多线程压缩工具pigz的使用
Pigz是什么?
简单来说,Pigz就是支持并行压缩的gzip。Pigz默认用当前逻辑CPU个数来并发压缩,如果无法检测CPU个数,则默认并发8个线程,也可以使用-p指定线程数。但需要注意的是其CPU使用会比较高。
安装
yum install -y pigz
使用方法
~]# pigz --help
Usage: pigz [options] [files ...]
will compress files in place, adding the suffix '.gz'. If no files are
specified, stdin will be compressed to stdout. pigz does what gzip does,
but spreads the work over multiple processors and cores when compressing.
Options:
-0 to -9, -11 Compression level (11 is much slower, a few % better)
--fast, --best Compression levels 1 and 9 respectively
-b, --blocksize mmm Set compression block size to mmmK (default 128K)
-c, --stdout Write all processed output to stdout (won't delete)

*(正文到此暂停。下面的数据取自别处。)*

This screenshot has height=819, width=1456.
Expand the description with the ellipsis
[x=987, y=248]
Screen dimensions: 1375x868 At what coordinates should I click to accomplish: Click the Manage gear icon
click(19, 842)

-d, --decompress Decompress the compressed input
-f, --force Force overwrite, compress .gz, links, and to terminal
-F --first Do iterations first, before block split for -11
-h, --help Display a help screen and quit
-i, --independent Compress blocks independently for damage recovery
-I, --iterations n Number of iterations for -11 optimization
-k, --keep Do not delete original file after processing
-K, --zip Compress to PKWare zip (.zip) single entry format
-l, --list List the contents of the compressed input
-L, --license Display the pigz license and quit
-M, --maxsplits n Maximum number of split blocks for -11
-n, --no-name Do not store or restore file name in/from header
-N, --name Store/restore file name and mod time in/from header
-O --oneblock Do not split into smaller blocks for -11
-p, --processes n Allow up to n compression threads (default is the
number of online processors, or 8 if unknown)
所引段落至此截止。